Treść zadania: Przepisz dane, zaczynając od wiersza z „Task: Select the orderdetails table in tree” i kończąc na wierszu z „Looking at the screenshot, I should pos(234,255).”, i zamień w nich „Screen dimensions” na „Screen size”. Pozostałe fragmenty pozostaw bez zmian.

====== Dostarczone dane ======

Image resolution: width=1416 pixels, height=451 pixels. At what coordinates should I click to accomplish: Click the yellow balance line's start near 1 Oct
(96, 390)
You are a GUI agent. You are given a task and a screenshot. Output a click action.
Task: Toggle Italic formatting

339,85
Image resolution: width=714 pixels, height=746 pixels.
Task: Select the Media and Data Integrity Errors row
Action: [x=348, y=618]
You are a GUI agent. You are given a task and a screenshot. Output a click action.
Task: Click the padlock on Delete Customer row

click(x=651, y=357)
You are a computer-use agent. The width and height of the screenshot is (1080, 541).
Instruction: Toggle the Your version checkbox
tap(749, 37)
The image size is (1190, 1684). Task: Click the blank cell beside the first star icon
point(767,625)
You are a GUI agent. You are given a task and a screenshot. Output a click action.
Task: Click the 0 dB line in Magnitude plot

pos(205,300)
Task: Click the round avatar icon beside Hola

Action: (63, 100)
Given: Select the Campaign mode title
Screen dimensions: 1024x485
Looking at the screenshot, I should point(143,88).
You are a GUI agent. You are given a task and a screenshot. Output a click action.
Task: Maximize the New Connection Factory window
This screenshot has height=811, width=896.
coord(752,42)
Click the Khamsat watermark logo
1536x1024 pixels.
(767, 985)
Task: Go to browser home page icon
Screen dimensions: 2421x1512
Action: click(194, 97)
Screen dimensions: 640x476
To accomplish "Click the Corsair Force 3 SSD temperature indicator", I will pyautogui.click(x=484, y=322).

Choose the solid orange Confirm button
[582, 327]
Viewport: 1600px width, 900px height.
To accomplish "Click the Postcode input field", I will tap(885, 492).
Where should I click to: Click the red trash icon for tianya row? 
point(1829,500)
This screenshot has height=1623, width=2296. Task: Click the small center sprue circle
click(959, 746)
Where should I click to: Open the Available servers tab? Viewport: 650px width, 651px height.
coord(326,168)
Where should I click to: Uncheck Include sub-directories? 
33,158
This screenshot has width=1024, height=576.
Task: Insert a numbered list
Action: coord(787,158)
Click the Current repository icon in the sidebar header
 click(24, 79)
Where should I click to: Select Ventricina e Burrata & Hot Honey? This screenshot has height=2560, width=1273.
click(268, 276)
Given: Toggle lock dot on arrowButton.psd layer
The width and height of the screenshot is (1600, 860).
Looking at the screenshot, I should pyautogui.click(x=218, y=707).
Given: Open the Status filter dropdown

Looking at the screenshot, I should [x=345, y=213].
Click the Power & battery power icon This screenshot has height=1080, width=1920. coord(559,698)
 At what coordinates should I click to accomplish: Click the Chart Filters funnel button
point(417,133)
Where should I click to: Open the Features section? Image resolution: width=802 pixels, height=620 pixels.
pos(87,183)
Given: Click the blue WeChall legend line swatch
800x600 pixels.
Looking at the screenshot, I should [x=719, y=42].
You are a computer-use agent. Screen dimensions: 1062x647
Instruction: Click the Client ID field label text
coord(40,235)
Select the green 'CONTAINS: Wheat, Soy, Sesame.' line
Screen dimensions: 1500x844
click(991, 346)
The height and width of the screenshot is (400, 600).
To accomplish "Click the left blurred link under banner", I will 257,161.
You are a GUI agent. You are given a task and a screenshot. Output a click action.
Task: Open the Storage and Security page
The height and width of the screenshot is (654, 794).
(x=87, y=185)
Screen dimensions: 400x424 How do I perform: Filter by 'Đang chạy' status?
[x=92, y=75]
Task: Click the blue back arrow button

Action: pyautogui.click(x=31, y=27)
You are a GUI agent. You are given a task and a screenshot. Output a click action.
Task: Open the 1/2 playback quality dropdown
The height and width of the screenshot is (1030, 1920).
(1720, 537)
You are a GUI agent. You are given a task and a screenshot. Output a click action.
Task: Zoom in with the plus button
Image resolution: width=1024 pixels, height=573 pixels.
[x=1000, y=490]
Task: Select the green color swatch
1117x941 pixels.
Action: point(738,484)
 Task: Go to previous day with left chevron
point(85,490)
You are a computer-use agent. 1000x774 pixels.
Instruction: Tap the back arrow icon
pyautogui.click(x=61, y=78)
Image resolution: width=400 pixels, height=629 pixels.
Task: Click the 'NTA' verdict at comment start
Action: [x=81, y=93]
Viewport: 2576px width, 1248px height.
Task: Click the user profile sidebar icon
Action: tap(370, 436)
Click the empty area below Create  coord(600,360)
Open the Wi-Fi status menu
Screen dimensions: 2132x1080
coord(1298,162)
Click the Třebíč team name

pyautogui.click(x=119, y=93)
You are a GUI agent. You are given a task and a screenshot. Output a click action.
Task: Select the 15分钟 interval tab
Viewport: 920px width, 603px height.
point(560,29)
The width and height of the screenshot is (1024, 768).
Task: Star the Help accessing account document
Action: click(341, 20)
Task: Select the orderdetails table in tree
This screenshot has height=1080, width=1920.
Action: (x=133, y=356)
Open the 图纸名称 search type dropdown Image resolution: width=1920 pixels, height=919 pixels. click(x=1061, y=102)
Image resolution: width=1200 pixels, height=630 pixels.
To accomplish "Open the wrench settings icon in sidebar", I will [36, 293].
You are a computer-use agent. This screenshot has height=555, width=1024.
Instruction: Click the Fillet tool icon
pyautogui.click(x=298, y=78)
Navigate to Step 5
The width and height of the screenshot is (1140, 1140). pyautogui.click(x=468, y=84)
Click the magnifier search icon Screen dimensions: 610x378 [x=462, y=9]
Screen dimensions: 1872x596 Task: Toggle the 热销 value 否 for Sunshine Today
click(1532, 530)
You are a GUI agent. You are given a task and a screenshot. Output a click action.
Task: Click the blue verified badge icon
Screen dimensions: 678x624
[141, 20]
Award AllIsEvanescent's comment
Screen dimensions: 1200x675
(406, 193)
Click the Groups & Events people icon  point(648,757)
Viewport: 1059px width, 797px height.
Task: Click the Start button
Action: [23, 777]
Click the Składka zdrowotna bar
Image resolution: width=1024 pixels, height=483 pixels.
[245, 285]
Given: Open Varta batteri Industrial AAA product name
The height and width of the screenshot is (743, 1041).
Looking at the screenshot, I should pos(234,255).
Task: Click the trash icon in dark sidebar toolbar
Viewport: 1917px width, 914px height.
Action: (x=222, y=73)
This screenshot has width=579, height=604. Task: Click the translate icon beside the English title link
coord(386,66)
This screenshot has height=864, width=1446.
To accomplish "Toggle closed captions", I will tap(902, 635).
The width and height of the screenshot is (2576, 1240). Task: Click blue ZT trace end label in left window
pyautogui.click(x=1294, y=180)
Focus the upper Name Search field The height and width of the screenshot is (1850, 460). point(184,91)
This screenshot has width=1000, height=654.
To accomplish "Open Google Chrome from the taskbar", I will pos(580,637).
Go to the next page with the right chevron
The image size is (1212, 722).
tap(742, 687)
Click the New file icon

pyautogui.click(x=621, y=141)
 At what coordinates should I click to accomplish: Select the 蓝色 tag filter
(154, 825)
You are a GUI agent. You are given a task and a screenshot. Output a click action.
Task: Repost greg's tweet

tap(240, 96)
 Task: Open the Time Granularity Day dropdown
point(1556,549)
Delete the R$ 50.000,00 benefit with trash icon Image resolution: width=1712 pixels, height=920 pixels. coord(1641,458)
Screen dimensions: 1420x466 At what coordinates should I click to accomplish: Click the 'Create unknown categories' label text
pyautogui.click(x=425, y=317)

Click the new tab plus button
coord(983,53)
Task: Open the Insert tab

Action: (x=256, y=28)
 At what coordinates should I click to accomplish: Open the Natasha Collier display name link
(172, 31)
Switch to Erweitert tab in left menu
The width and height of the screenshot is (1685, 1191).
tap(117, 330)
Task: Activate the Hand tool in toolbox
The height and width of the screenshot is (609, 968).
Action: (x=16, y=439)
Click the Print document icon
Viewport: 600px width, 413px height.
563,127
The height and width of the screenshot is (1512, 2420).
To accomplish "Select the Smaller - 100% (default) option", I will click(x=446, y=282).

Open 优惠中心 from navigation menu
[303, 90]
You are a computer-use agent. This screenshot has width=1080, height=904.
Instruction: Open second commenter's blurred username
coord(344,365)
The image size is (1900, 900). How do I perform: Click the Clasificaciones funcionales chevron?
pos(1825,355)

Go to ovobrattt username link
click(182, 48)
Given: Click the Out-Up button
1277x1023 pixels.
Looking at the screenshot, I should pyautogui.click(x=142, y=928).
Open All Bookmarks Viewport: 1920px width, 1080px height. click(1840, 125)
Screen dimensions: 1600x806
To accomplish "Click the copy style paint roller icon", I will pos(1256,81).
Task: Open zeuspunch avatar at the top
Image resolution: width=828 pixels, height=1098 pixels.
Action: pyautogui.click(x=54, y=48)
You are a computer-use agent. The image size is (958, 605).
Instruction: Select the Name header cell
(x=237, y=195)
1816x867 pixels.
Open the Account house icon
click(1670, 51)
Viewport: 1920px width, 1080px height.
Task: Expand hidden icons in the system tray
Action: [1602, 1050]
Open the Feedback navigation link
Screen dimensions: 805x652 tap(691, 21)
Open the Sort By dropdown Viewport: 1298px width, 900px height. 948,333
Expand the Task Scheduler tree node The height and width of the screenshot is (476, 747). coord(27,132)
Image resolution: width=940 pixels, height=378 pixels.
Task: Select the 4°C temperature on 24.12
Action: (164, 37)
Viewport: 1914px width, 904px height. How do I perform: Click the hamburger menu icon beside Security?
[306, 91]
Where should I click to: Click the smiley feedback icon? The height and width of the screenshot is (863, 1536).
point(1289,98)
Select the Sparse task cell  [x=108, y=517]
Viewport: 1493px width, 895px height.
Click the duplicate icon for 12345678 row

======

Odpowiedź pisemna:
Task: Select the orderdetails table in tree
This screenshot has height=1080, width=1920.
Action: (x=133, y=356)
Open the 图纸名称 search type dropdown Image resolution: width=1920 pixels, height=919 pixels. click(x=1061, y=102)
Image resolution: width=1200 pixels, height=630 pixels.
To accomplish "Open the wrench settings icon in sidebar", I will [36, 293].
You are a computer-use agent. This screenshot has height=555, width=1024.
Instruction: Click the Fillet tool icon
pyautogui.click(x=298, y=78)
Navigate to Step 5
The width and height of the screenshot is (1140, 1140). pyautogui.click(x=468, y=84)
Click the magnifier search icon Screen size: 610x378 [x=462, y=9]
Screen size: 1872x596 Task: Toggle the 热销 value 否 for Sunshine Today
click(1532, 530)
You are a GUI agent. You are given a task and a screenshot. Output a click action.
Task: Click the blue verified badge icon
Screen size: 678x624
[141, 20]
Award AllIsEvanescent's comment
Screen size: 1200x675
(406, 193)
Click the Groups & Events people icon  point(648,757)
Viewport: 1059px width, 797px height.
Task: Click the Start button
Action: [23, 777]
Click the Składka zdrowotna bar
Image resolution: width=1024 pixels, height=483 pixels.
[245, 285]
Given: Open Varta batteri Industrial AAA product name
The height and width of the screenshot is (743, 1041).
Looking at the screenshot, I should pos(234,255).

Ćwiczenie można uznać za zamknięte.